Thursday, April 03, 2008

Me And Mr. Jonze...

At last ... Wootie and the Giant Un-Wootie, together in a single photo.

He's HUGE!

Today we replaced the Wootie Toy, since the Food Lady sucks at throwing the Flying (*looks both ways for Woo, lowers voice*) Squirrel. And yet, improving the toy did not improve the shots.

Some days we get Big Air.

Some days ... not so much

But we did get a nice surprise at the beach today. We ran into our ... cousin(?), Jonze.

Actually, I'm not sure exactly how Jonze is related to us, but he belongs to Jasmine, who is the sister of the man that my sister has the hots for / lives with / etc.

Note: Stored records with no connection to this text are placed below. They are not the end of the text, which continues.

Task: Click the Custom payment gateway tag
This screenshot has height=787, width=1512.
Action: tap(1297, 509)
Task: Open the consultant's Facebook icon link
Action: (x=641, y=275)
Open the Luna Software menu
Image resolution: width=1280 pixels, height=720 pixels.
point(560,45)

Anyway. We *Heart* Jonze. And Jonze *Hearts*us. And you too. You can tell, because he carries his heart on his sleeve. Or his bum, rather. See?
Jasmine is a very talented photographer. You should go look at her photos when you have a minute. You will love them.

And you know what else I love?

This puppy.

I love him for reasons galore; his fuzzywuzzyness, his snuzzleability, his cross-eyes, and his Eastie-Westie feetsies and his super duper puppy full body hugs.

I'm going to miss him. If you never see another post on this blog again, it's because I pulled a runner with Kuro in the night and I'm on the lam!!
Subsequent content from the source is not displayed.